Par acte de commissaire de justice du 28 juin 2024, le syndicat des copropriétaires de l’immeuble représenté par son syndic la société Gérard [F] a fait assigner la SCI DE BOISGEOFFROY devant le pôle civil de proximité du tribunal judiciaire de Paris pour la voir condamner au paiement des charges de copropriété.
Par conclusions signifiées le 12 mars 2025, le syndicat des copropriétaires demande au tribunal de condamner la SCI DE BOISGEOFFROY avec exécution provisoire à lui payer les sommes suivantes :
— 328,14 euros au titre des charges de copropriété selon décompte arrêté au 28 février 2025, charges du 1er trimestre 2025 incluses, avec intérêts légaux,
— 1 646 euros au titre des frais de recouvrement,
— 2 500 euros de dommages et intérêts,
— 2 500 euros au titre des frais irrépétibles et aux dépens.
Le syndicat des copropriétaires fait valoir que les appels de charges ne sont plus réglés depuis plusieurs années et que si la SCI DE BOISGEOFFROY a procédé au paiement après la délivrance de l’assignation d’une somme de 1 366,34 euros au titre des charges arrêtées au 2ème trimestre 2024, elle ne s’est pas acquittée des charges postérieures, ni des frais de recouvrement. Il expose également avoir multiplié les démarches pour tenter de recouvrer amiablement sa créance, indiquant notamment avoir saisi un conciliateur de justice.
La SCI DE BOISGEOFFROY, représentée par son gérant, Monsieur [C] [R], conclut au rejet des demandes et à la condamnation du syndicat des copropriétaires à lui payer la somme de 500 euros de dommages et intérêts.
Elle indique avoir procédé au règlement de l’intégralité de sa dette, à l’exception des frais de recouvrement qu’elle estime non dus. Elle allègue par ailleurs de l’existence d’un préjudice indiquant avoir dû se présenter à deux audiences différentes.
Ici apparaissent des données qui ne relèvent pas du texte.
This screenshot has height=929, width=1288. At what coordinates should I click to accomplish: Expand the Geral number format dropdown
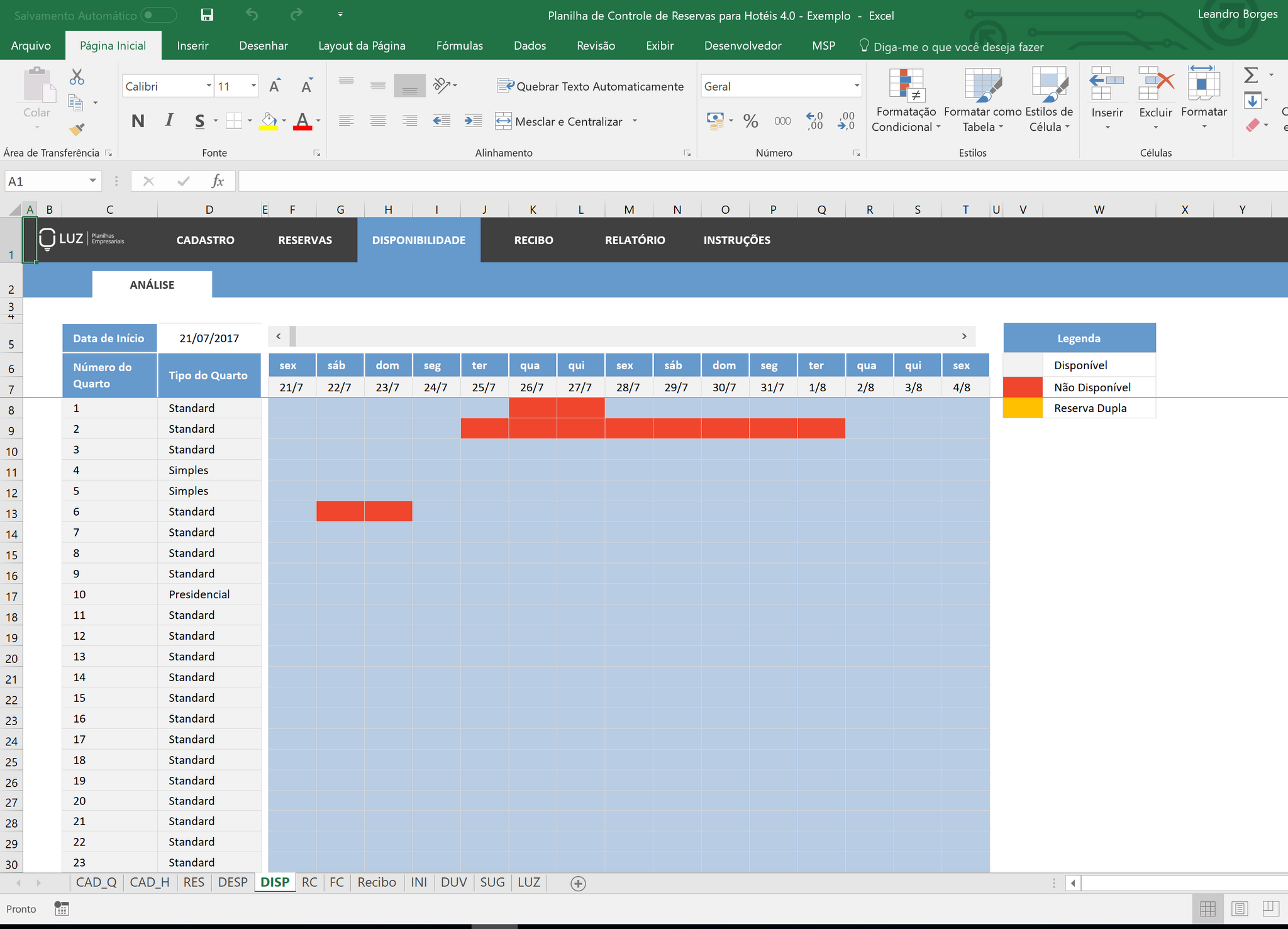[856, 86]
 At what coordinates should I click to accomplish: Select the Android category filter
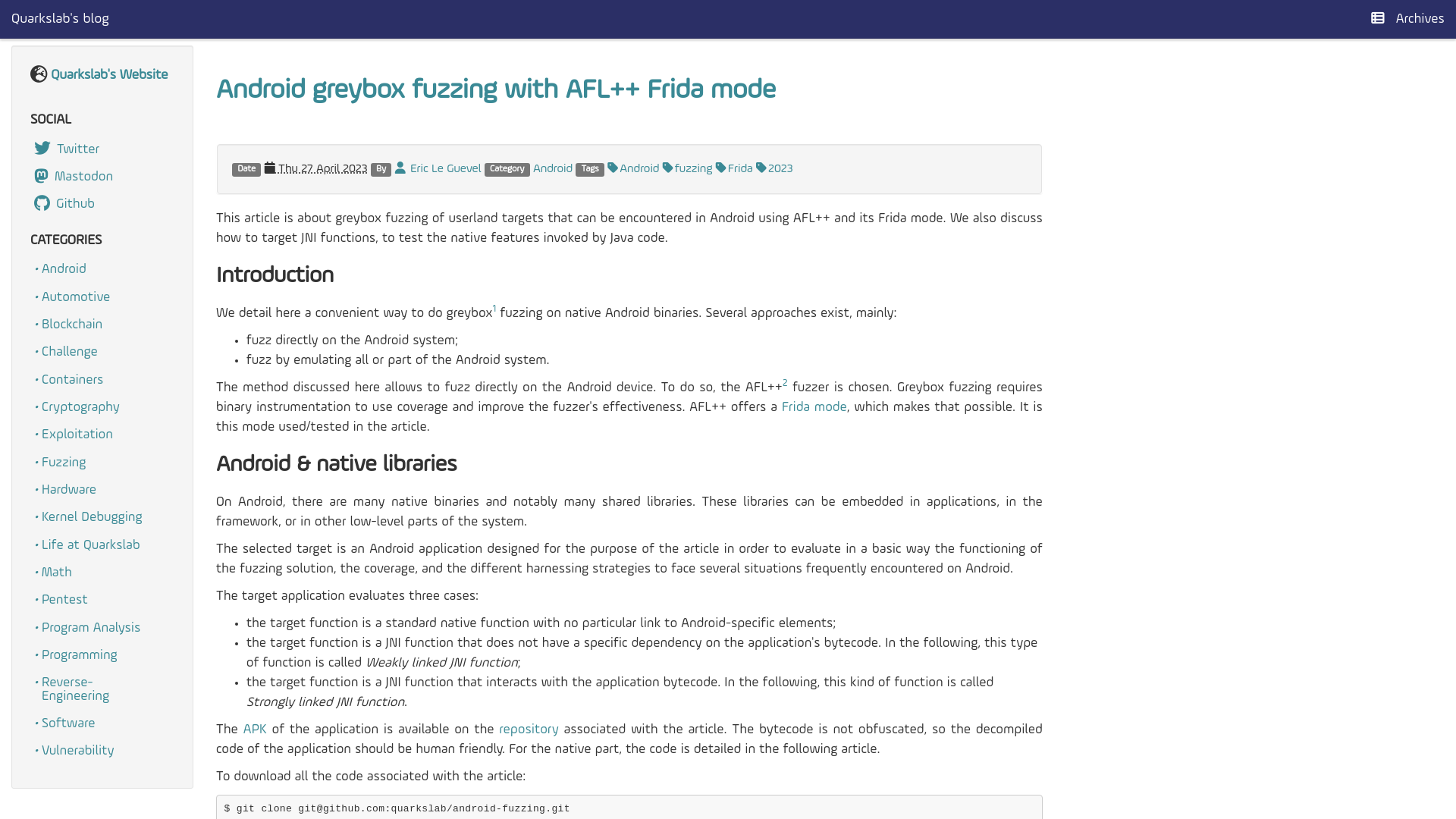click(x=63, y=269)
Conformément aux dispositions de l’article 455 du code de procédure civile, il est renvoyé aux conclusions du syndicat des copropriétaires pour un plus ample exposé des moyens à l’appui de ses prétentions.
La décision a été mise en délibéré par mise à disposition au greffe au 26 juin 2025.
MOTIFS
Sur les charges et provisions sur charges de copropriété et les travaux
L’article 10 de la loi du 10 juillet 1965 dispose que les copropriétaires sont tenus de participer aux charges entraînées par les services collectifs et les éléments d’équipement commun en fonction de l’utilité que ces services et éléments présentent à l’égard de chaque lot. Ils sont également tenus de participer aux charges relatives à la conservation, à l’entretien et à l’administration des parties communes et de verser au fonds de travaux mentionné à l’article 14-2 la cotisation prévue au même article, proportionnellement aux valeurs relatives des parties privatives comprises dans leurs lots, telles que ces valeurs résultent de l’article 5. Le règlement de copropriété fixe la quote-part afférente à chaque lot dans chacune des catégories de charges.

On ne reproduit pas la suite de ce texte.